Star Trek Deep Space Nine and the Roddenberry Underwear - My Story (part two)
Monday, October 6, 2008 at 11:50AM Welcome to Monday, sorry for the missed post on Friday. I dislocated my shoulder on Thursday evening and the pain was remarkable in its intensity and tenacity. Everything is back to normal now, but I do hate to miss a post, particularly in the middle of a story, so please accept my apologies. Now back to our narrative. We last left me lamenting the inclusion of Roddenberry Underwear amongst our wardrobe…
…So as I was saying, the only thing that I didn’t like about being on Star Trek Deep Space Nine was the underwear.
It seems that Gene Roddenberry, the creator of the Star Trek series didn’t want there to be any, ahem, unsightly bulges in space, so he had this underwear created for the men on the show.

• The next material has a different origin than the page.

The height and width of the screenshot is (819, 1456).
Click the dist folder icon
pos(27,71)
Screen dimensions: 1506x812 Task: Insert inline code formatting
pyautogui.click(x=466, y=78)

Remember before they had birth control pills, they had girdles?
Well, these underwear were just like that, but they were for men. Fabricated from some kind of industrial strength hose, these were the most uncomfortable thing anyone could imagine trying to squeeze into. And it usually required help squeezing into them.
They were so tight that they cut off the circulation from your knees to your nipples, but the effect was obvious.
Smooth.
Wearing that underwear, one had that Ken Doll look.
Smooth…and harmless.
But that wasn’t even the worst part. Therewas the fact that they had fashioned a horizontal access, if you will, in the front of the underwear.
Now as many of you know, at least those of you who WEAR underwear, mens underwear comes complete with a vertical access. A vertical access is completely contrary to the Roddenberry Underwear access.
So, once you had divested yourself of your velcro’d costume, you reached down with your index fingers and attempted to stretch this horizontal access (made, you will recall, of industrial strength hose) apart.
It was so very difficult, you felt like you were in one of those 50’s Vic Tanny Dynamic Tension Commercials, muscles bulging, face red, hands trembling under the stress as you attempted to pull apart this elastic guillotine and reach in with your middle fingers to find your vertical access on your own underwear.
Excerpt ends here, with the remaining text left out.